Thursday, February 27, 2014

Family History Hints, Part 12

Ente Provinciale Per Il Turismo. From the collection of Gena Philibert-Ortega

Wouldn't it be nice if the map never changed? Well, that is not practical, of course. The adjustments of boundaries have been necessary to accommodate politics, economics, ethnicities, and other elements. When America was young, it was subject to many, many boundary adjustments, causing the present day genealogist to be alert to historical issues as well as familial ones. And we won't even begin to discuss the boundary changes throughout Europe over the centuries! When we researched the cases for Genealogy Roadshow, we found it necessary to do our homework, which I explained to the staff expecting us to find whatever we sought:

County Lines, City Lines

My 3x great-grandfather was born in Montgomery County, New York. So was his first wife. His second wife was born in Herkimer County, New York. But they were all born in the same town: Stark. How does that happen? Simple: boundary lines change, counties get divided or combined, and some counties disappear altogether. But when that happens, the towns don’t move (though they may get re-named, as do counties, from time to time).

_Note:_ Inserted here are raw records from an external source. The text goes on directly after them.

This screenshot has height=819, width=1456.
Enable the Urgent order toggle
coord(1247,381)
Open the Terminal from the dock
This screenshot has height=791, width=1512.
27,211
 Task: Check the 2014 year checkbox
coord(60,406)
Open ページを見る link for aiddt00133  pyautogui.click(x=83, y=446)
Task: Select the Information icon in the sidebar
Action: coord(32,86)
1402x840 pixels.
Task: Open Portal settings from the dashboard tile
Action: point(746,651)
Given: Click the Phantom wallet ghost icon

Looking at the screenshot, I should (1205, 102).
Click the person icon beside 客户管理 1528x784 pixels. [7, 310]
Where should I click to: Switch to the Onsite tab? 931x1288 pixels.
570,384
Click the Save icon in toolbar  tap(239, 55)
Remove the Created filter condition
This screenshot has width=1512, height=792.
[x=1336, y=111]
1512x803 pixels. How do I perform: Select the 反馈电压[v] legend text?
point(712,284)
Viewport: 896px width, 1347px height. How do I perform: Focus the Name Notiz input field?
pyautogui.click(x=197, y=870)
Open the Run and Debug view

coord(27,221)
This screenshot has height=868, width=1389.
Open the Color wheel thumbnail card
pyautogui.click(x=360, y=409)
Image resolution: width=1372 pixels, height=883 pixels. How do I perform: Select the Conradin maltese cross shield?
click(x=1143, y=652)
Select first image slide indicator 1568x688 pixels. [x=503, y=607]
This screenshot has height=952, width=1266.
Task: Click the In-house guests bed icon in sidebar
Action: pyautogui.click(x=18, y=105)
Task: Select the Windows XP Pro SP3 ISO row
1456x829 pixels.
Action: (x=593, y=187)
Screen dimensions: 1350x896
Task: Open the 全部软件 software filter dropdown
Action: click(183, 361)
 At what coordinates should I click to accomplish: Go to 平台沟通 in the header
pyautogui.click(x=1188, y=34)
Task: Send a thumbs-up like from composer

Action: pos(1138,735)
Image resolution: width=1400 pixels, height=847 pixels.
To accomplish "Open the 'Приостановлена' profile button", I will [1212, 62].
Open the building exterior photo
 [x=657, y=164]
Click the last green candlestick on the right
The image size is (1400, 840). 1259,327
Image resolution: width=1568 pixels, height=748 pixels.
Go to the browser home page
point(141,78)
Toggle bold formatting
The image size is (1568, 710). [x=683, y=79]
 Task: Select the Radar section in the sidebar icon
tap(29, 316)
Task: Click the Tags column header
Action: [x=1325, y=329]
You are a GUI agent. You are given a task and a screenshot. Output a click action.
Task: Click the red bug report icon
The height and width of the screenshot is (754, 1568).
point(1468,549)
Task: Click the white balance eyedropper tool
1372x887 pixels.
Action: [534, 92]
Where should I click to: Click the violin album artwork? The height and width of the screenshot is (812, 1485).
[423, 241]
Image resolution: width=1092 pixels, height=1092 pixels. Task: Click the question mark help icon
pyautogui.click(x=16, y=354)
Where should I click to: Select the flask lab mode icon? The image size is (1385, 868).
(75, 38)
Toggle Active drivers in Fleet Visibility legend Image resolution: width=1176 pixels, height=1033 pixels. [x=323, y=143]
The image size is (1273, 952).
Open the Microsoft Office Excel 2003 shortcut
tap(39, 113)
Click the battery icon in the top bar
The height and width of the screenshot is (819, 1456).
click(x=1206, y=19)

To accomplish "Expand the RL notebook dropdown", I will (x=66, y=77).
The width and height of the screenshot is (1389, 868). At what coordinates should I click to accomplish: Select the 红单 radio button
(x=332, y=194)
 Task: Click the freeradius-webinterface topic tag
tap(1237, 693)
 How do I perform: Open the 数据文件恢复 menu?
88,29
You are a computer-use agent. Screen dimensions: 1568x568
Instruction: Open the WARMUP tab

What does that have to do with genealogy? Everything! At least when one is researching for the records of an ancestor who may have been born in one county, got married in another, and died in yet another while never leaving the village in which he was born. So when I do research I must remember to look for records in the appropriate county. I need to know when counties were split or otherwise changed so that I can go to the correct county Courthouse or (if available on line) database. So when I look for the birth record (in this case, a baptismal record) of Edward Freeman, my g-g-g-grandfather, I must go to the library, historical society, and courthouse in Montgomery County. When I search for his marriage record for his first marriage, I also look to Montgomery County. But when I look for the marriage information for the second marriage, I find it in the historical society in Herkimer County.

Genealogists must be alert to the changes that take place in the geographic locations of their ancestors. There are many resources to keep them abreast of this information, but we can’t forget to look for it. And some records may have been transferred to the other courthouse so we should double check there for a probate record (it may not have been filed where the person died). That is why, when we attempt to pull a record from a distance (hiring an on-site genealogist to handle that), we might have to pay more if more than one location needs to be searched.

            Now you know what we do with all our time!